BEGIN Material for the task

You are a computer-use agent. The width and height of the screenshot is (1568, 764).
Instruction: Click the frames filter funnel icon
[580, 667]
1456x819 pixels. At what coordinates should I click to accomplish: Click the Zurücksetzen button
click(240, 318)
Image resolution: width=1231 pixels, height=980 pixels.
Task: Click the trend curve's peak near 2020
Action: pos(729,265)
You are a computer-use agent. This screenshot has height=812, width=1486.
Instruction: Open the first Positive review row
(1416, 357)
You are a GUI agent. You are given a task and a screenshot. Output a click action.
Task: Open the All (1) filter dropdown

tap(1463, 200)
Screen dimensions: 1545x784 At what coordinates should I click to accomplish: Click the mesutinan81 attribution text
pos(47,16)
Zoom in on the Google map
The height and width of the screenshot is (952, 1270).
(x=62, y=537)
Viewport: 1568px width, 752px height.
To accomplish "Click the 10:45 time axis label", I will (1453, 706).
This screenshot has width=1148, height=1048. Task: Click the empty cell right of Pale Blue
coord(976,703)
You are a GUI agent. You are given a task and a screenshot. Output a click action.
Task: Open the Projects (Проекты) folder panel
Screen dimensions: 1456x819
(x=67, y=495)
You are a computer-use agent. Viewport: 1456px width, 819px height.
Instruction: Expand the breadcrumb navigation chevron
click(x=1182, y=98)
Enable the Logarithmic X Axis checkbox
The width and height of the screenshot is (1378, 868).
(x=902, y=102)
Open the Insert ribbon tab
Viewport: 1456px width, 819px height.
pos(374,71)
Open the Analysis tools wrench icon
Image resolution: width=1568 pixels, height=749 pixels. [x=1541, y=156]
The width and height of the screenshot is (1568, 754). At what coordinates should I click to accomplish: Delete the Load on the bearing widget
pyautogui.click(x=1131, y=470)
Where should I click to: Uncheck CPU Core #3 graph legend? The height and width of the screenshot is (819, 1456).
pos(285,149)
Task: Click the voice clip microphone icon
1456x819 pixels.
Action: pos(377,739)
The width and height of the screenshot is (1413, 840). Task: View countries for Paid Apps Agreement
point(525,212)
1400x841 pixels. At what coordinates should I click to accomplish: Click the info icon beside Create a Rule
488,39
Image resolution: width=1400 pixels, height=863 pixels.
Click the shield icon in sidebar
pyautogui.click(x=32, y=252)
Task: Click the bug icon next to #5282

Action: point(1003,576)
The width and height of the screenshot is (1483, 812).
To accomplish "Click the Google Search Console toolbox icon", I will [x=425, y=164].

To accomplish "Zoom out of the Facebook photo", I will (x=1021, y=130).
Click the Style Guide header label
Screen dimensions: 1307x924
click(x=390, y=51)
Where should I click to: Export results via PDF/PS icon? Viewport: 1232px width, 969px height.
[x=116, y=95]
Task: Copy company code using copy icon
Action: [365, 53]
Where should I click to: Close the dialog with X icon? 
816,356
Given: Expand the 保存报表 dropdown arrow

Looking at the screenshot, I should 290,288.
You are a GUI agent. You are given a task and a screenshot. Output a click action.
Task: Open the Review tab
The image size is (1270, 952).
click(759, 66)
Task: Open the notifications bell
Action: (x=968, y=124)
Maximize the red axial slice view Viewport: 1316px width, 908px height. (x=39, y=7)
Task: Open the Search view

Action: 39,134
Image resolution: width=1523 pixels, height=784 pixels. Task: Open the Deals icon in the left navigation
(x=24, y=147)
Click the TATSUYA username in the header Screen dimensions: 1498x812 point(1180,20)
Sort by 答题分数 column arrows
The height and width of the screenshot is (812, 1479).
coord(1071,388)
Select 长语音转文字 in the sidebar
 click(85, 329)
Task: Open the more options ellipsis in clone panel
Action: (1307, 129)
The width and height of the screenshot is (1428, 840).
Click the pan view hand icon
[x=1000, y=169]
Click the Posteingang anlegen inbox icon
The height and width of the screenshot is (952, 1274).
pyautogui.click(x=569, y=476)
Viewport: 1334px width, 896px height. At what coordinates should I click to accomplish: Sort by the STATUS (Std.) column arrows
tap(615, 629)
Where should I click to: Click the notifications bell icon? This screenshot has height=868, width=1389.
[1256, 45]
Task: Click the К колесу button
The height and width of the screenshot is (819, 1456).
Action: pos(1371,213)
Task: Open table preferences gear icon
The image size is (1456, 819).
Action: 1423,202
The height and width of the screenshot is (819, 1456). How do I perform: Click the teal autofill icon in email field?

END Material for the task

What the exercise asks:
Search the data above for "computer" and copy every line where it turns up.

Result of the task:
You are a computer-use agent. The width and height of the screenshot is (1568, 764).
You are a computer-use agent. This screenshot has height=812, width=1486.
You are a computer-use agent. Viewport: 1456px width, 819px height.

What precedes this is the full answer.